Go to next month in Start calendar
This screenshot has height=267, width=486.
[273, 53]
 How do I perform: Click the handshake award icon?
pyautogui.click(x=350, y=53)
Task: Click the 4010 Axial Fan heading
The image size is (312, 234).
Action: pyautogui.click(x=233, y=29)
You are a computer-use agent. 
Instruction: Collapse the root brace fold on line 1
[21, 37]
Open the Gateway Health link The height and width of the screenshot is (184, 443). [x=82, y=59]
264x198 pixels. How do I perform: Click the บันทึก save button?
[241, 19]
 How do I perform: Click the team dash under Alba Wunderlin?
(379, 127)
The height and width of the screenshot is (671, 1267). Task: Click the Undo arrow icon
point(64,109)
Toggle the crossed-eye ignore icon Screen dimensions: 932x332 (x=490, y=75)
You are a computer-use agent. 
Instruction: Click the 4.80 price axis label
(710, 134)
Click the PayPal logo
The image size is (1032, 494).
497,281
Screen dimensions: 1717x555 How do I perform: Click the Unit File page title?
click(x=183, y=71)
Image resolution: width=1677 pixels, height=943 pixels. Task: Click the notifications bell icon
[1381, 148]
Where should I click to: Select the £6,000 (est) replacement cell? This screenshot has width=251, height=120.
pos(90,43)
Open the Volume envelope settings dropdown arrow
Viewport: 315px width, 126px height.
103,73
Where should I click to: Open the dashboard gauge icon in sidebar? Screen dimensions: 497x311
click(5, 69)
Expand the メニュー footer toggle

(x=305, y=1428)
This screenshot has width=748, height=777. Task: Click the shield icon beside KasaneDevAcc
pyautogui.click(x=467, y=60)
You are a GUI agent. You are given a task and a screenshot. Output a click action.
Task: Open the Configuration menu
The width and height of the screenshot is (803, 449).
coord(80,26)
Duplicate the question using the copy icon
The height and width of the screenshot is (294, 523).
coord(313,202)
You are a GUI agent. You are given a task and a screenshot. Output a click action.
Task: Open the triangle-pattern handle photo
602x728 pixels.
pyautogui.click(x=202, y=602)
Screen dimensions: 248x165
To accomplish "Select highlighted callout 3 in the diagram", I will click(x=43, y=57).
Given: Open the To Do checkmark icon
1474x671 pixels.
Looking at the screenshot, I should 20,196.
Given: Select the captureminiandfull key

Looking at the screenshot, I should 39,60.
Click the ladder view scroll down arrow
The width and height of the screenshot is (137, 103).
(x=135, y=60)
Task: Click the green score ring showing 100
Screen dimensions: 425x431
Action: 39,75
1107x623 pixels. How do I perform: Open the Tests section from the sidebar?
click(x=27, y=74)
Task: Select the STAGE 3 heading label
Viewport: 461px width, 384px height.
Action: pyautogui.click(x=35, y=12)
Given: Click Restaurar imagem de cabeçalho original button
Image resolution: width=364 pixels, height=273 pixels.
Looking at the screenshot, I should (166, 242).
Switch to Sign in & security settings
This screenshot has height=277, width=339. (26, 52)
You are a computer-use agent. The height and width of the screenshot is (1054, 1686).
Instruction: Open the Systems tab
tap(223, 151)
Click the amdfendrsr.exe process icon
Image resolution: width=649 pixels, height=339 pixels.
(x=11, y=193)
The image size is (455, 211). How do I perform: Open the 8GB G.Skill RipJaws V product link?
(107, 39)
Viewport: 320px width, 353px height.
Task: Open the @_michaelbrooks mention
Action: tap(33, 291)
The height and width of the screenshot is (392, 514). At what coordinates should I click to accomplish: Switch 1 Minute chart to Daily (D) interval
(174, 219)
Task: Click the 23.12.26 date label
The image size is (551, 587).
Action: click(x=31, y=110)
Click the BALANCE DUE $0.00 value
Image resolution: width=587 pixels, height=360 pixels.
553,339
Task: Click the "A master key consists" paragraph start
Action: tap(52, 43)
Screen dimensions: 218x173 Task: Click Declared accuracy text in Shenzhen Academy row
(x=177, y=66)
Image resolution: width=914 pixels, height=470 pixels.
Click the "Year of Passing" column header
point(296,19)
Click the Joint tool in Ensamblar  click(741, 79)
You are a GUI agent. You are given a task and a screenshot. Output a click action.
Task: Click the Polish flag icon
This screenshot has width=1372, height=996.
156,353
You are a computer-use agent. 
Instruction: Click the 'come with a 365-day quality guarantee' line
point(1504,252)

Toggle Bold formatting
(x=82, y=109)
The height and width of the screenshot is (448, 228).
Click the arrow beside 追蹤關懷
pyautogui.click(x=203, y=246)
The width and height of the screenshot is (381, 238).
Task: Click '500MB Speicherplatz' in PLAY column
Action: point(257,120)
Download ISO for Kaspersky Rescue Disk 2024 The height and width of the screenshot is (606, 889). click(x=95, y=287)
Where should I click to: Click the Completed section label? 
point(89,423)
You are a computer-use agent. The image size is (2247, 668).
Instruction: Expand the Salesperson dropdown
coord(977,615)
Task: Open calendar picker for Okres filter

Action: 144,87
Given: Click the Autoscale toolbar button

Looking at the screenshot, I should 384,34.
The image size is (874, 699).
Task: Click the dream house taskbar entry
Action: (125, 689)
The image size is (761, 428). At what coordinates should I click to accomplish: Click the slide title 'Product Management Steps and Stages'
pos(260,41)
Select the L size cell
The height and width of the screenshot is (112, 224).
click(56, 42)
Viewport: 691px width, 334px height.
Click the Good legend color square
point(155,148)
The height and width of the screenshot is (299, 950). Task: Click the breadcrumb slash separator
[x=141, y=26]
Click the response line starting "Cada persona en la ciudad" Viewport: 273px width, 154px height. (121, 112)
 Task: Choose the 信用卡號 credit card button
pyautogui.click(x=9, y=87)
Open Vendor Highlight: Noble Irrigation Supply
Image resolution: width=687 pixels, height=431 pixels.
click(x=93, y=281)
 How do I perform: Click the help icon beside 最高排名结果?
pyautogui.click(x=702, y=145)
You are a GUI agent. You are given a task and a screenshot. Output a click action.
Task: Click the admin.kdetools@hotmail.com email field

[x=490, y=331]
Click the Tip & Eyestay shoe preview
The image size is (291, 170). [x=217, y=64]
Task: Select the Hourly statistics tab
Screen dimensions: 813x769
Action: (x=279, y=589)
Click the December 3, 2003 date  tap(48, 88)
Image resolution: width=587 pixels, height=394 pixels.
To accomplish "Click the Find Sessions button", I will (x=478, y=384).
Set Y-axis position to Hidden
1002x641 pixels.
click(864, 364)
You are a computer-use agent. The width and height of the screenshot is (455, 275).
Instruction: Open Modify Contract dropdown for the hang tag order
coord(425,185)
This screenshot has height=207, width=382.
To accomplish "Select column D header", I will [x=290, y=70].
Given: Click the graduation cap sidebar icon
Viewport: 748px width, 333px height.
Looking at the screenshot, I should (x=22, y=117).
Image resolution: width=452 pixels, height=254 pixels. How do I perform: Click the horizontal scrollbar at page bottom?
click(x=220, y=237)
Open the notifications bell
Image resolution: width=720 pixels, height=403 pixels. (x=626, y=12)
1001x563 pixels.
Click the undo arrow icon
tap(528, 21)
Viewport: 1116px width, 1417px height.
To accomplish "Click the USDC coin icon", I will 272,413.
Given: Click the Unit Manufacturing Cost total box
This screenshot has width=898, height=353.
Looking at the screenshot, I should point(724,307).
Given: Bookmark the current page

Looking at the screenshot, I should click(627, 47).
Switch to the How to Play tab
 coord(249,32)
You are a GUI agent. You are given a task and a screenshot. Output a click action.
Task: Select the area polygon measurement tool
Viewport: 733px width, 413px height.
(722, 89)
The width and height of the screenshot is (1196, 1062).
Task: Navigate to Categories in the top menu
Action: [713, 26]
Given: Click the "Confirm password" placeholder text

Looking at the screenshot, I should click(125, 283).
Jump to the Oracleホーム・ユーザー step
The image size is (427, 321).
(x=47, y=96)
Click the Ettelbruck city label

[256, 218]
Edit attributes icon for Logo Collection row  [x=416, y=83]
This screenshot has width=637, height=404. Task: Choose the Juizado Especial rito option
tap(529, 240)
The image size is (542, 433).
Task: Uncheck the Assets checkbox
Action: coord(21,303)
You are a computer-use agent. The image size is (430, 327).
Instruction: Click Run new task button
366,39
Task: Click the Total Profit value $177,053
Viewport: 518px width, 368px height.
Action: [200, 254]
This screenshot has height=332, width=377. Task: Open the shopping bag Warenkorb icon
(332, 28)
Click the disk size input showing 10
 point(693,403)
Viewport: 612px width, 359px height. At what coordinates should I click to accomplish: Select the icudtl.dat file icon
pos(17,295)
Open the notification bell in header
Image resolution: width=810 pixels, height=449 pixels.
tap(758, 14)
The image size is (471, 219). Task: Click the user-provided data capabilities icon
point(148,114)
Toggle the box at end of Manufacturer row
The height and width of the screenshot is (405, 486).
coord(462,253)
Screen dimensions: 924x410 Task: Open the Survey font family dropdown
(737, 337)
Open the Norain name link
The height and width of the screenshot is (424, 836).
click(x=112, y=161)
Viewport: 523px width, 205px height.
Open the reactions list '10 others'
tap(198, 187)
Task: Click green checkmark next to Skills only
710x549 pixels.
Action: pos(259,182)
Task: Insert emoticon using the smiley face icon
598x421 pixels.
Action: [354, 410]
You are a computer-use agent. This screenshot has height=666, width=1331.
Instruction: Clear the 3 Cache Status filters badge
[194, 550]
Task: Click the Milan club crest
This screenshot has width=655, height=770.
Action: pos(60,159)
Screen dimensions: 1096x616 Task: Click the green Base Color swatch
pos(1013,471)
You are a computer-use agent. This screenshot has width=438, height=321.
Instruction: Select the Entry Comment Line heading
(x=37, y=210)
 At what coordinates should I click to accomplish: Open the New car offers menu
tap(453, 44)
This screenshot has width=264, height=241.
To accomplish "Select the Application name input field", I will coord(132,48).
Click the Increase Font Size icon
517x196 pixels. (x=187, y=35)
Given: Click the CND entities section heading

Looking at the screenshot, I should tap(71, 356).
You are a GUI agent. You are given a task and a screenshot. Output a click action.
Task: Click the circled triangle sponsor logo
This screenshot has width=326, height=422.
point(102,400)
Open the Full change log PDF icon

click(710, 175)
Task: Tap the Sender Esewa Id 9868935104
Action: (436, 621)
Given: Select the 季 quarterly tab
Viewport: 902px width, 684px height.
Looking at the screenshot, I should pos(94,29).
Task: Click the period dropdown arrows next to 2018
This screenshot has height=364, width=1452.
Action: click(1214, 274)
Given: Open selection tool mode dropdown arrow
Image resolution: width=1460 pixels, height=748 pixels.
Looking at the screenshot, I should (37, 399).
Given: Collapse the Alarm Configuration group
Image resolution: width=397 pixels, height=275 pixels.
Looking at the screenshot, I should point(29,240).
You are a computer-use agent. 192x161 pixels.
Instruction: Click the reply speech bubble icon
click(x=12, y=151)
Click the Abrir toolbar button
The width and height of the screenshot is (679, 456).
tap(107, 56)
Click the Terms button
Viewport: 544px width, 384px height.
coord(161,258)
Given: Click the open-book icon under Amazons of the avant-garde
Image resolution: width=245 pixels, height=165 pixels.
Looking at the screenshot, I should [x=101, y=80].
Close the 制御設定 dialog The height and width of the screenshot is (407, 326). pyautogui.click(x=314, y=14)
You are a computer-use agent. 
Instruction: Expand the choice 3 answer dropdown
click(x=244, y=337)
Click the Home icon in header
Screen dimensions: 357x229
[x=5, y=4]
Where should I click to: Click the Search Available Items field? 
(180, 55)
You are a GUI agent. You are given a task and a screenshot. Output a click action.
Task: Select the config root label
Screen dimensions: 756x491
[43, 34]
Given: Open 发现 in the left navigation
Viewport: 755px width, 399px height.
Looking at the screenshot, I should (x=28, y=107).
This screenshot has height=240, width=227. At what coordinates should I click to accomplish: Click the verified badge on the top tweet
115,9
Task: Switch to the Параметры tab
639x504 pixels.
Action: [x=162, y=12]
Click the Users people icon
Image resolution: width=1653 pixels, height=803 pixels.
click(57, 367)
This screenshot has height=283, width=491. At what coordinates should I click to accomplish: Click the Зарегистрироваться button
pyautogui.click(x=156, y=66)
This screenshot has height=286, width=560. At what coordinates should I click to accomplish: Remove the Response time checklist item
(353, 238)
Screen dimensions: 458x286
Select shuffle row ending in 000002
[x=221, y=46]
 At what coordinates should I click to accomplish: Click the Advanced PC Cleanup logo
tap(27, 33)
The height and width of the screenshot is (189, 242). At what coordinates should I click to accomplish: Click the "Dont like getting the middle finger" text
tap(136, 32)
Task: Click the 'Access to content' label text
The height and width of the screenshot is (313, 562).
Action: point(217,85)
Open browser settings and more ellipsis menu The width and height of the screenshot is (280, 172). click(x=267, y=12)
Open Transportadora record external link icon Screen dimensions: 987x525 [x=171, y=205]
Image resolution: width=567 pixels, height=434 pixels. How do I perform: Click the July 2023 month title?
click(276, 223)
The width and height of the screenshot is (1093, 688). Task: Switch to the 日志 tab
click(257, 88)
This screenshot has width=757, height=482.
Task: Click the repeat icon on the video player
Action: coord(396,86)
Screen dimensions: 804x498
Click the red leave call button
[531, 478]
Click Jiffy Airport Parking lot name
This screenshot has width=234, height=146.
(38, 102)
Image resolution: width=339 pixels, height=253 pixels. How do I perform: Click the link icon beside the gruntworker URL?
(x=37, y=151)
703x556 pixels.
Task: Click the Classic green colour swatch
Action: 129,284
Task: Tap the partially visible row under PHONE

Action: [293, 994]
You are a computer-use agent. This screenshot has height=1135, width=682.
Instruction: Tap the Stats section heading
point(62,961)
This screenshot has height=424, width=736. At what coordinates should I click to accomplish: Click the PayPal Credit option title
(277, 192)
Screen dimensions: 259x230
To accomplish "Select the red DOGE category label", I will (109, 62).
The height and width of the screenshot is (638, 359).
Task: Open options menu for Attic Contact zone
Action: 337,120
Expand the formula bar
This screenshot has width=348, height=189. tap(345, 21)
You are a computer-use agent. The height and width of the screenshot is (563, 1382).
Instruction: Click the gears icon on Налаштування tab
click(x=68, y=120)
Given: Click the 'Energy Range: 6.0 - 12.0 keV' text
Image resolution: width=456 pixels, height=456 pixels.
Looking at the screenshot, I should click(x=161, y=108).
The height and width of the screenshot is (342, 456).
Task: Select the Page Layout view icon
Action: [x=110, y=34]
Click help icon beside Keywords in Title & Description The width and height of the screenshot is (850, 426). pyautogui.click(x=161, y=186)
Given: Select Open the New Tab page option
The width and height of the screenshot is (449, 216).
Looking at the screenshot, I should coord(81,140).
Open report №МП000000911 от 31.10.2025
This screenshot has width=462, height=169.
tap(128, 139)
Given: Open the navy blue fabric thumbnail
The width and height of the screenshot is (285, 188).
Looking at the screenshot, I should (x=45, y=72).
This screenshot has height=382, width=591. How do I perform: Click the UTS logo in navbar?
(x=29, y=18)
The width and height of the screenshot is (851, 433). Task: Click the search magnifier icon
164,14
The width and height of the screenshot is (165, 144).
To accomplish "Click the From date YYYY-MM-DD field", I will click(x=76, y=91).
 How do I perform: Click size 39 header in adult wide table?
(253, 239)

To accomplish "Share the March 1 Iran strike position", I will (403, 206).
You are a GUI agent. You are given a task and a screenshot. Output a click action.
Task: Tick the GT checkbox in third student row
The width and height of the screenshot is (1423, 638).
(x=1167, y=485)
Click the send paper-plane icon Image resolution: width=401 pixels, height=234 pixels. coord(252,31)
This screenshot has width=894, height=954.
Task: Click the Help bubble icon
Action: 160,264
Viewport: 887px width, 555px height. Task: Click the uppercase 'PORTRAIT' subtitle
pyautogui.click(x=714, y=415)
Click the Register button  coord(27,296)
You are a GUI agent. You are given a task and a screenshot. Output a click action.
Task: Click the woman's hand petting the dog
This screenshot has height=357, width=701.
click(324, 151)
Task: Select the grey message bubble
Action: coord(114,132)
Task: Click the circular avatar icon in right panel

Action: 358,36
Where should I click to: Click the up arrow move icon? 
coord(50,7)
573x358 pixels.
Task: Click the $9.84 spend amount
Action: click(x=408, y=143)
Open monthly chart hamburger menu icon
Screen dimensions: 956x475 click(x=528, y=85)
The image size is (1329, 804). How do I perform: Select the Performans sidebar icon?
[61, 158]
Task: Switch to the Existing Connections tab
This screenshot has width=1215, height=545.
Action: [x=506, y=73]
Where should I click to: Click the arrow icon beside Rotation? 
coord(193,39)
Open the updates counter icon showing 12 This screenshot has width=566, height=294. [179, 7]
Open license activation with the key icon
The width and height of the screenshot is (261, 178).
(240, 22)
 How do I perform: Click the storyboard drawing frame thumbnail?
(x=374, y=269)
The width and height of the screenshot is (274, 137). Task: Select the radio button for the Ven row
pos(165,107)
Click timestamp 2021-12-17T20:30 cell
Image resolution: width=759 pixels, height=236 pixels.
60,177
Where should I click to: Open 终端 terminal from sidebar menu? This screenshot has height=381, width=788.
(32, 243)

*TASK TO CARRY OUT*
Using the records above, pull out each line where the word "checkmark" occurs.

*REPLY TO THE EXERCISE*
Given: Open the To Do checkmark icon
Task: Click green checkmark next to Skills only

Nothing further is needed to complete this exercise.